Compromised endothelial-cell (EC) barrier function is a hallmark of inflammatory diseases. mTOR inhibitors, widely applied as clinical therapies, cause pneumonitis through mechanisms that are not yet fully understood. This study aimed to elucidate the EC mechanisms underlying the pathogenesis of pneumonitis caused by mTOR inhibition (mTORi). Mice with EC-specific deletion of mTOR complex components (Mtor, Rptor or Rictor) were administered LPS to induce pulmonary injury. Cultured ECs were treated with pharmacologic inhibitors, siRNA, or overexpression plasmids. EC barrier function was evaluated in vivo with Evans blue assay and in vitro by measurement of transendothelial electrical resistance and albumin flux. mTORi increased basal and TNFα-induced EC permeability, which was caused by myosin light chain (MLC) phosphorylation–dependent cell contraction. Inactivation of mTOR kinase activity by mTORi triggered PKCδ/p38/NF-κB signaling that significantly upregulated TNFα-induced MLCK (MLC kinase) expression, whereas Raptor promoted the phosphorylation of PKCα/MYPT1 independently of its interaction with mTOR, leading to suppression of MLCP (MLC phosphatase) activity. EC-specific deficiency in mTOR, Raptor or Rictor aggravated lung inflammation in LPS-treated mice. These findings reveal that mTORi induces PKC-dependent endothelial MLC phosphorylation, contraction, and hyperpermeability that promote pneumonitis.

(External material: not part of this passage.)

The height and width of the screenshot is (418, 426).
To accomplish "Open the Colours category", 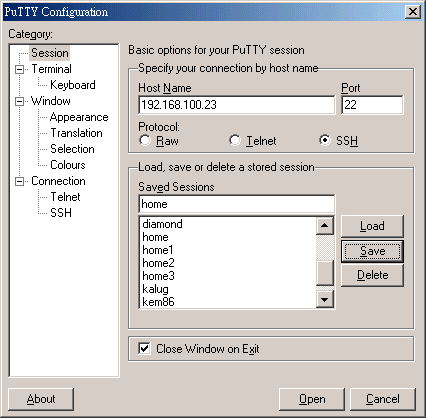I will tap(68, 165).
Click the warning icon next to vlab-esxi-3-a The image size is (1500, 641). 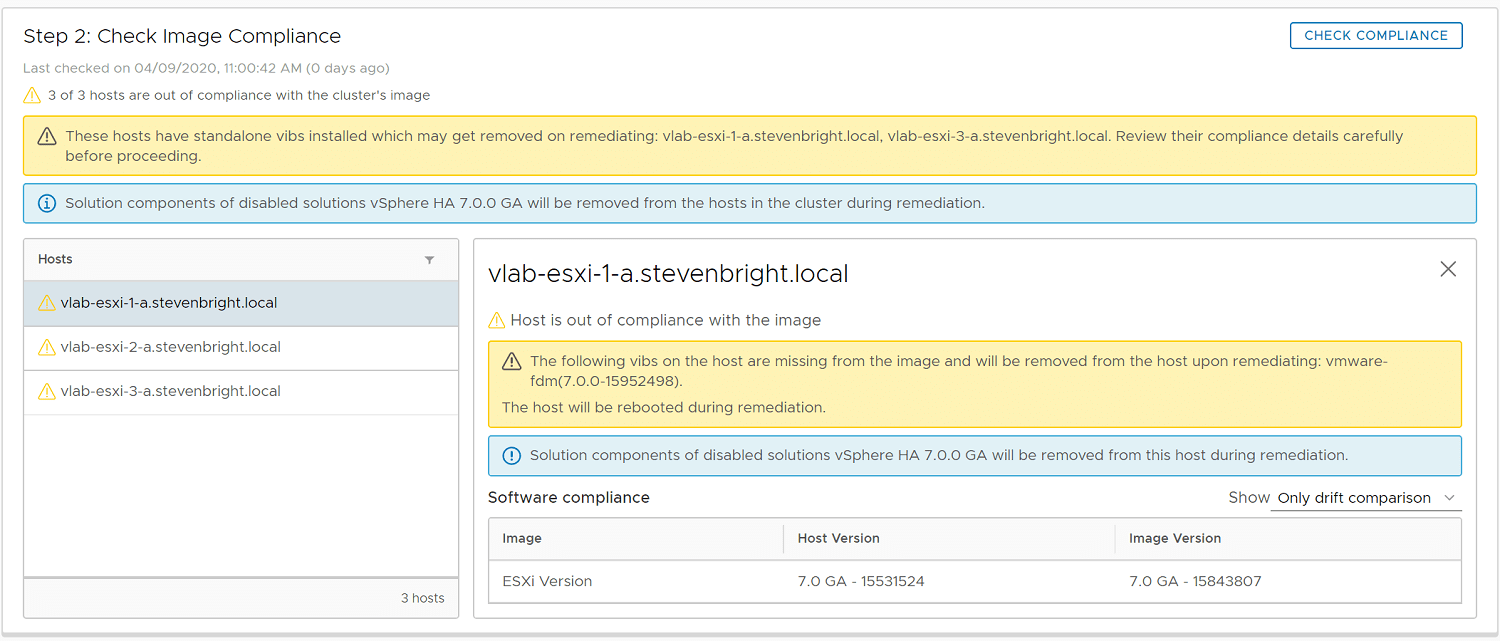(45, 390)
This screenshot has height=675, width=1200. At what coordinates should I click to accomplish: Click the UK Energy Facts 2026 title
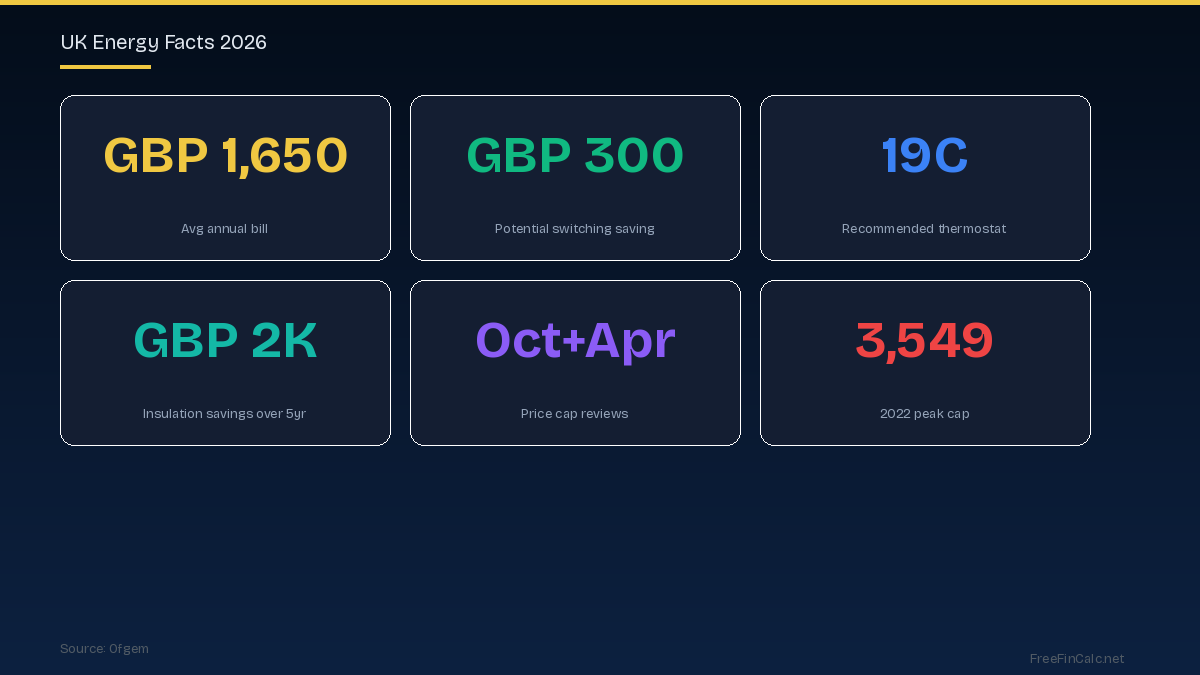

受损的内皮细胞 (EC) 屏障功能是炎症性疾病的标志。mTOR 抑制剂广泛应用于临床治疗，通过尚未完全了解的机制引起肺炎。本研究旨在阐明 mTOR 抑制 (mTORi) 引起的肺炎发病机制的 EC 机制。对具有 mTOR 复合成分（Mtor、Rptor或Rictor）的EC 特异性缺失的小鼠施用 LPS 以诱导肺损伤。培养的 ECs 用药物抑制剂、siRNA 或过表达质粒进行处理。使用伊文思蓝测定在体内和体外评估 EC 屏障功能通过测量跨内皮电阻和白蛋白通量。mTORi 增加了基础和 TNFα 诱导的 EC 通透性，这是由肌球蛋白轻链 (MLC) 磷酸化依赖性细胞收缩引起的。mTORi 对 mTOR 激酶活性的失活触发了 PKCδ/p38/NF-κB 信号，显着上调了 TNFα 诱导的 MLCK（MLC 激酶）表达，而 Raptor 促进了 PKCα/MYPT1 的磷酸化，而与其与 mTOR 的相互作用无关，导致 MLCP 的抑制(MLC 磷酸酶) 活性。mTOR、Raptor 或 Rictor 的 EC 特异性缺陷加剧了 LPS 治疗小鼠的肺部炎症。这些发现表明，mTORi 诱导 PKC 依赖性内皮 MLC 磷酸化、收缩和渗透性过高，从而促进肺炎。